Teachable (Pro)Self-Hosted (Moodle)
Monthly cost$119/month$10–$20/month (VPS)
Annual cost$1,428/year$120–$240/year
Transaction fees0% (Pro) / 5% (Basic)0% (+ payment processor ~2.9%)
Revenue on $10K/month$9,881 (Pro) / $9,500 (Basic)$9,710 (after Stripe fees)
Student limitUnlimitedUnlimited
Course limitUnlimitedUnlimited
Custom domainYesYes
Video hostingIncluded (Wistia)Self-hosted or external
CertificatesYesYes (with plugins)
Mobile appBranded iOS/AndroidMoodle mobile app (generic)

What You Give Up

  • Drag-and-drop course builder: Teachable’s editor is designed for non-technical course creators. Moodle requires more configuration but offers more flexibility.
  • Built-in payment processing: Teachable handles payments, payouts, and tax forms. Self-hosted requires setting up Stripe or PayPal integration manually.
  • Built-in video hosting: Teachable includes Wistia for video. Self-hosted requires your own video hosting (or embed YouTube/Vimeo).
  • Affiliate program management: Teachable’s built-in affiliate system. Moodle needs third-party tools for affiliate tracking.
  • Marketing features: Teachable includes landing page builders, email drips, and sales funnels. Moodle is an LMS, not a marketing platform — use separate tools for marketing.
  • Branded mobile apps: Teachable offers white-label iOS/Android apps. Moodle’s mobile app is generic (though functional).

Frequently Asked Questions

Can I sell courses on a self-hosted platform like I do on Teachable?

Yes. Moodle supports paid enrollment through plugins — PayPal and Stripe payment gateway plugins are available. Students pay at enrollment and get immediate course access. For a more polished storefront experience, pair Moodle with WooCommerce (via the WooCommerce enrollment plugin) to create course sales pages with coupons, bundles, and subscriptions. You keep 100% of revenue minus payment processor fees (~2.9% for Stripe).

How do I handle video hosting without Teachable’s built-in video?

Self-host your videos with PeerTube or store them on your VPS and embed them in Moodle using the built-in media player. For lower maintenance, upload to YouTube as unlisted videos and embed them — free, unlimited storage, and adaptive streaming. If you need DRM protection to prevent downloading, PeerTube with restricted access or a service like Bunny Stream ($0.005/min viewed) works.

Can students get certificates like on Teachable?

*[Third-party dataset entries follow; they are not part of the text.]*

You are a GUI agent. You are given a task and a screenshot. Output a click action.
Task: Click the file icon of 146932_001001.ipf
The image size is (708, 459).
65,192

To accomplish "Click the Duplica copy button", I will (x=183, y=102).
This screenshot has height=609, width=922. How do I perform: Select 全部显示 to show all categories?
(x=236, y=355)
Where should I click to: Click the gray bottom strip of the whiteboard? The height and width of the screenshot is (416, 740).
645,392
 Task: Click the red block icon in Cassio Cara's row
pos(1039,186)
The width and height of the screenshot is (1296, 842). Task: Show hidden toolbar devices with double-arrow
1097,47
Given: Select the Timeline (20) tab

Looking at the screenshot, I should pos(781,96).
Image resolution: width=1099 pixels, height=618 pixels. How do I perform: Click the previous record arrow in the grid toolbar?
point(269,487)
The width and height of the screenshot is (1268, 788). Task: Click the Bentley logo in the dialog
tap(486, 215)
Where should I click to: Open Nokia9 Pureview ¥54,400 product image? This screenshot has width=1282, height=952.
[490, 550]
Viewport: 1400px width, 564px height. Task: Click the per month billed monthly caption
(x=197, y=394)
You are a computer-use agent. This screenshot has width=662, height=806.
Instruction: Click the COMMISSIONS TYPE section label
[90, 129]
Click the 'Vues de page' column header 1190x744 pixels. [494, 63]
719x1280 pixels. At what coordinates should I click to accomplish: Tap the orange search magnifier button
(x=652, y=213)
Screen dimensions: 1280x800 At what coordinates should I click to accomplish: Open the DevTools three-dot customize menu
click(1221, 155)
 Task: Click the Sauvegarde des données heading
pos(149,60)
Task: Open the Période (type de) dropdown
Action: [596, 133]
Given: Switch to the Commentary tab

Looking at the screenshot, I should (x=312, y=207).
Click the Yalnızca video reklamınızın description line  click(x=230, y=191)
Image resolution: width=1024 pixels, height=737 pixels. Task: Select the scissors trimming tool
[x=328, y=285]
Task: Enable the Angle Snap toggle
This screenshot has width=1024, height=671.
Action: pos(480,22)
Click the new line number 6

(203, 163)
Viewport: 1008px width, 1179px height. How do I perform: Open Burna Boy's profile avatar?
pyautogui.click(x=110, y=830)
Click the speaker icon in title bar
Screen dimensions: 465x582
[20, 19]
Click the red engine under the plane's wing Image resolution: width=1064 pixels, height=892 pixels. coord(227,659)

Yes. Moodle has a built-in Custom Certificate module that generates PDF certificates on course completion. You can design certificate templates with dynamic fields (student name, course name, completion date, instructor signature). Certificates can be verified via a unique URL. Chamilo also includes certificate generation out of the box.

How much server resources does Moodle need?

For up to 100 concurrent students: 2 vCPU, 4 GB RAM, 50 GB storage ($20-30/month VPS). For 500+ concurrent students: 4 vCPU, 8 GB RAM, 100 GB storage ($40-60/month). Moodle is PHP-based with MariaDB — it’s well-optimized and has run at scale for 20+ years. Add a CDN for video content to reduce server bandwidth.

Can I create a Teachable-like landing page for my courses?

Moodle’s default look is institutional, not marketing-focused. For a polished course sales page, use a Moodle theme designed for commercial courses (like Starter or Starter+), or create a separate landing page with Ghost or WordPress that links to your Moodle enrollment pages. Many course creators keep the marketing site separate from the LMS.

How do I track student progress and completion rates?

Moodle has comprehensive analytics built in. Course completion tracking, activity reports, grade books, and learning analytics (via the Analytics API) show you exactly where students engage and where they drop off. The Completion Progress block gives students a visual progress bar. This matches and often exceeds Teachable’s analytics for understanding student behavior.

Can I offer cohort-based courses with deadlines?

Yes. Moodle supports cohorts (groups of students enrolled together), conditional access (unlock module 2 after completing module 1), and scheduled availability (content releases on specific dates). This replicates Teachable’s drip content feature. You can also set assignment deadlines, quiz windows, and send automated reminders via Moodle’s notification system.